* [Assignment]: Reproduce exactly, from the data that follows, the line with "The height and width of the screenshot is (753, 562).", the line with "Where should I", and every line that lies between them.

* [Records shown]:
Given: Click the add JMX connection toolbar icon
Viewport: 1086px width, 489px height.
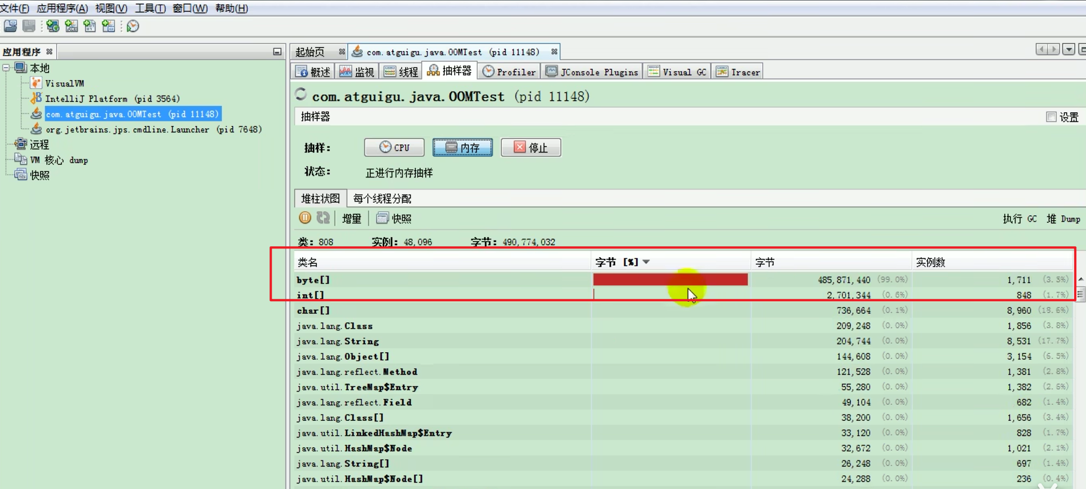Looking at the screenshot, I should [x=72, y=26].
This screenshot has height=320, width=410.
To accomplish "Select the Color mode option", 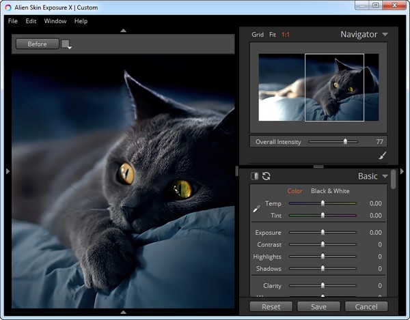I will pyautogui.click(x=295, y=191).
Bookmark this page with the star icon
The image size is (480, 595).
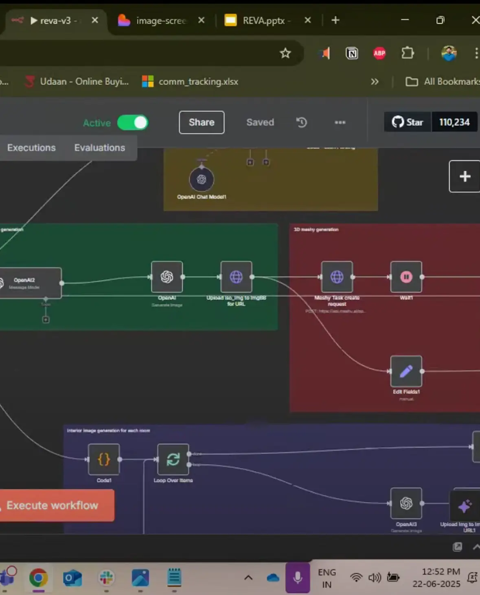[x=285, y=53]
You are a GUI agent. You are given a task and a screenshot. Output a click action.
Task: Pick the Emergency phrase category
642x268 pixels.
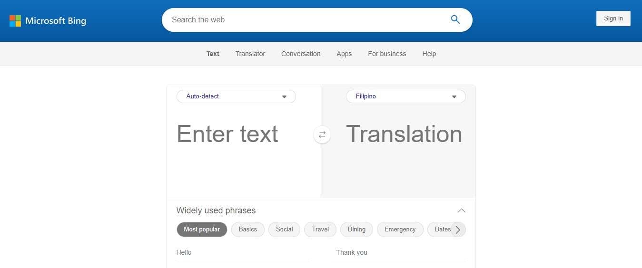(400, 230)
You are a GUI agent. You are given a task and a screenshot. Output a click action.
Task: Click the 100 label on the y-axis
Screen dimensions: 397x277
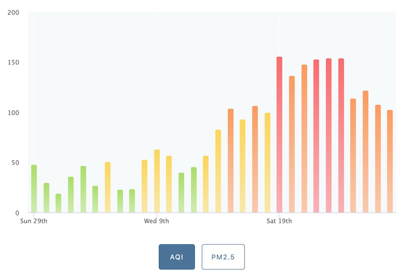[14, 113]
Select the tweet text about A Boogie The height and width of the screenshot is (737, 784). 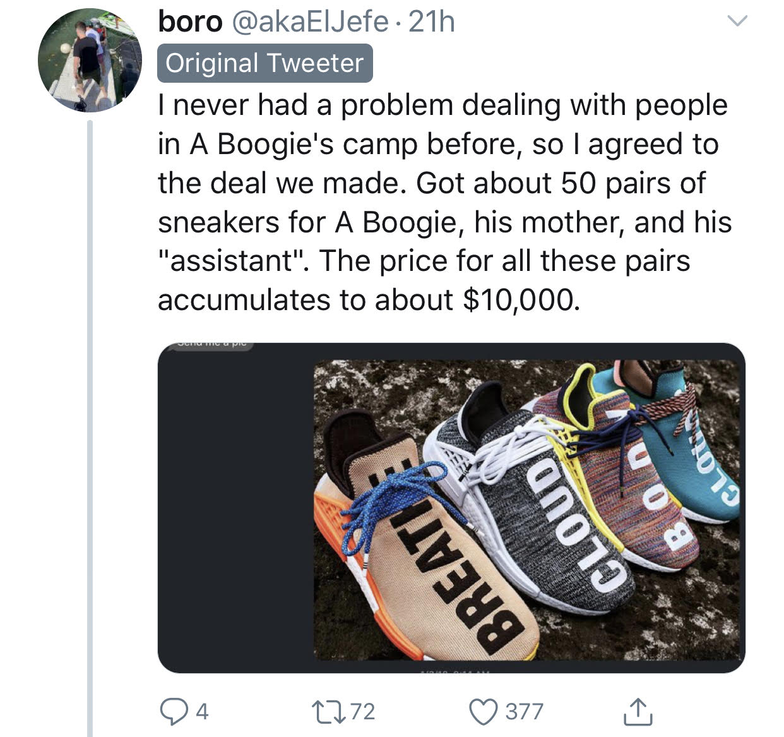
--
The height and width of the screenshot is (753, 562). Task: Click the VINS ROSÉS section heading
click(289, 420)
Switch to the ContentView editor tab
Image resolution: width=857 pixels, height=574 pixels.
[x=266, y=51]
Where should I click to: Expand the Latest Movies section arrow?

* [Answer section]:
The height and width of the screenshot is (753, 562). Task: Click the VINS ROSÉS section heading
click(289, 420)
Switch to the ContentView editor tab
Image resolution: width=857 pixels, height=574 pixels.
[x=266, y=51]
Where should I click to: Expand the Latest Movies section arrow?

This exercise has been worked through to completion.